Since I'm okay with what I weigh, check myself regularly at home, and don't have an eating disorder (some people with eating disorderes find weighing to be a trigger), I could make peace with the idea of weighing in order to rule out pre-elcampsia or a too-small baby.....but I can't say I ever enjoyed the process. I just gritted my teeth and got through it.
Best by far, though, was finding providers who did not require that I be weighed during pregnancy. In my fourth pregnancy, I found birth attendants who were okay with me opting out of weighing. They knew me well enough to realize that they could trust my nutrition and they knew I kept track of my own weight and would report any big gains or losses, and any pre-eclampsia symptoms.
So they were completely fine with me not weighing at ALL in the whole pregnancy, and I have to say, that was SOOOO incredibly freeing! What a breath of fresh air.
They may never realize what a gift they gave me by letting me opt out of that, but blessings on them forever for being flexible that way.
Weighing during pregnancy has many pros and cons.
On the plus side, it can catch some cases of inadequate weight gain that may lead to a higher risk for a premature or too-small baby, or it may catch an incipient case of pre-eclampsia before it gets too serious. A too-large gain, caught early, may allow intervention to improve nutrition and perhaps prevent some cases of macrosomia.
On the minus side, weight gain measurement is often used against women (and especially women of size), leading to more interventions and risky procedures like inductions and cesareans. Furthermore, it is a poor surrogate for predicting nutritional adequacy or pregnancy outcome.
A more sensible approach would be to emphasize nutrition over weight gain. Alas, in today's short appointments, meaningful nutritional counseling is difficult to do and weight gain becomes the stand-in measurement of nutritional adequacy.
Therefore, to most U.S. maternity care providers, weighing during pregnancy is an absolute requirement. If you have decided to go with a typical OB or hospital midwifery practice, you will almost surely be weighed at every appointment. Find a way to deal with that process proactively so it's not bothersome to you.
Beware the care provider who is highly restrictive, shaming, or overly-interventive based on your weigh-in results. That is a classic sign of weight bias and will likely lead to a highly-interventive and high-risk birth. Better to switch providers than have to put up with that kind of bias during pregnancy.
And if you really object to being weighed during pregnancy, remember that there are some birth attendants who do not require regular weigh-ins. If it's something that really bothers you, you might want to check out one of these providers and see just how freeing it can be.

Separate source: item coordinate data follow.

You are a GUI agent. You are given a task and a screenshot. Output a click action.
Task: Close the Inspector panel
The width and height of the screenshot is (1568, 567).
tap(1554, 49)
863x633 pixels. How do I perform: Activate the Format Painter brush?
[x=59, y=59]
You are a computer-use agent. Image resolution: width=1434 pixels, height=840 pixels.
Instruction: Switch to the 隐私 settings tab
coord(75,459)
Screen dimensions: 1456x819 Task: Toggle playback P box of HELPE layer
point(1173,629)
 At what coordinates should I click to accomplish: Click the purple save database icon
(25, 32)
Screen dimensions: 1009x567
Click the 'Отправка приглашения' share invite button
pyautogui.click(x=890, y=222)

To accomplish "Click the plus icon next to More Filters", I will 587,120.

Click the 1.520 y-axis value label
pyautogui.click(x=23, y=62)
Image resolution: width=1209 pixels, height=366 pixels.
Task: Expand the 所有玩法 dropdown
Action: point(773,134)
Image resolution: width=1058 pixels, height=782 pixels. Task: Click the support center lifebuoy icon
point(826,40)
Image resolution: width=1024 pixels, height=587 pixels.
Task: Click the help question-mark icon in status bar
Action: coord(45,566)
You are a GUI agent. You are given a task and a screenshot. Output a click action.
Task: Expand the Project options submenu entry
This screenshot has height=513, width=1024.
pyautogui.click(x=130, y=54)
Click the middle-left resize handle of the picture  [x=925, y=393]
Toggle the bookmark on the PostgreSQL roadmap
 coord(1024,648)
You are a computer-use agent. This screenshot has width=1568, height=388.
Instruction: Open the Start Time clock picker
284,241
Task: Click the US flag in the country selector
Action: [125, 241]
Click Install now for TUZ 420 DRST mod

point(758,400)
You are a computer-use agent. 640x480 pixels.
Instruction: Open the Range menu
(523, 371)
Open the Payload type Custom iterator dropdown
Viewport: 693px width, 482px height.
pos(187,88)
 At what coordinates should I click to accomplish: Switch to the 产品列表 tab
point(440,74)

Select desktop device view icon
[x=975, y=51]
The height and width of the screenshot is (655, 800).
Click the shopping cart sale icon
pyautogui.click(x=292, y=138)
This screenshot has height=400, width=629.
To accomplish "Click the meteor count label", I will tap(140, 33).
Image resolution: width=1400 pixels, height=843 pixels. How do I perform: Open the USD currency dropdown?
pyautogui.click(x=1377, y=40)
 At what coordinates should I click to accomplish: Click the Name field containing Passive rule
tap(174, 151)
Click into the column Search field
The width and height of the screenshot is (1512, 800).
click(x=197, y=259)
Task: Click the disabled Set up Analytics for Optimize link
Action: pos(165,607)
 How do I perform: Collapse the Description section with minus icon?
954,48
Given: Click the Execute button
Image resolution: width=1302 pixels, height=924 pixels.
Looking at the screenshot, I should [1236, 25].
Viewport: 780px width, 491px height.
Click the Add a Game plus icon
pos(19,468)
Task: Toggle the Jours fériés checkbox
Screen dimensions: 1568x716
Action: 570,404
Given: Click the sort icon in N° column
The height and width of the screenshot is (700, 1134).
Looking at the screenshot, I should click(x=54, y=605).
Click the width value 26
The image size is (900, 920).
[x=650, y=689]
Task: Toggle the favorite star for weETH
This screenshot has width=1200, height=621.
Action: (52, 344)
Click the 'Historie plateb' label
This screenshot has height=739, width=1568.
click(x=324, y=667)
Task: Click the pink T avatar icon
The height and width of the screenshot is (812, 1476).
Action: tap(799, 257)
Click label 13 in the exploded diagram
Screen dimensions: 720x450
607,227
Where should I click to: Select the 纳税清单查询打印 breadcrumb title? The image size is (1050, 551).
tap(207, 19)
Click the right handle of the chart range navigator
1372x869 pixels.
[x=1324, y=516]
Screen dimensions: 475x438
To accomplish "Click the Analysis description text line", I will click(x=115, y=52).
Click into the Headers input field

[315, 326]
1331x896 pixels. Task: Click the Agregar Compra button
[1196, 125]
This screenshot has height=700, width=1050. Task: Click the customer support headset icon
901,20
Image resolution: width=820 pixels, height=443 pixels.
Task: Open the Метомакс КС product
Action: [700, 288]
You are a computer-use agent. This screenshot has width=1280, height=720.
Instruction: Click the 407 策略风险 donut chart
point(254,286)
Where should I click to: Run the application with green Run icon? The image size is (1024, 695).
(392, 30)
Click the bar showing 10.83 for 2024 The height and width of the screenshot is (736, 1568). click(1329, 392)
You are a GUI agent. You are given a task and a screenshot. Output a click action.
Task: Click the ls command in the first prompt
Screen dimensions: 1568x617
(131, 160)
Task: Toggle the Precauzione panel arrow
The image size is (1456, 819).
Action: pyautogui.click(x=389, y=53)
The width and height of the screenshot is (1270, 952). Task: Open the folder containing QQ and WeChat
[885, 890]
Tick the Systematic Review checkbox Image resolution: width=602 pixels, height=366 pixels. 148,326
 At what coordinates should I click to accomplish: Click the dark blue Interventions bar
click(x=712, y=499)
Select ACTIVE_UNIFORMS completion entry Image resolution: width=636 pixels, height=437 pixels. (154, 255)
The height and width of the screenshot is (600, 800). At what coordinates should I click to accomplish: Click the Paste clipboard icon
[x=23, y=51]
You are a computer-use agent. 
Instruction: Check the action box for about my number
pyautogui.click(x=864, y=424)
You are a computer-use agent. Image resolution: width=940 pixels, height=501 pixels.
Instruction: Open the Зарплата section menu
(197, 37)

*I'm interested in hearing YOUR experiences, in or outside the U.S.A. Where are you from? Do care providers usually weigh women in pregnancy in your area? Why or why not? Do they weigh women of size more? Do they recommend restrictive policies or use shaming comments? Do you think weighing was helpful or hurtful in your case? How did you feel about being weighed?
If you are a provider, I'm interested in hearing about your reasons for weighing or not weighing, how you monitor nutritional adequacy, and if you weigh, how you help women through an experience many women (of all sizes!) find nerve-wracking.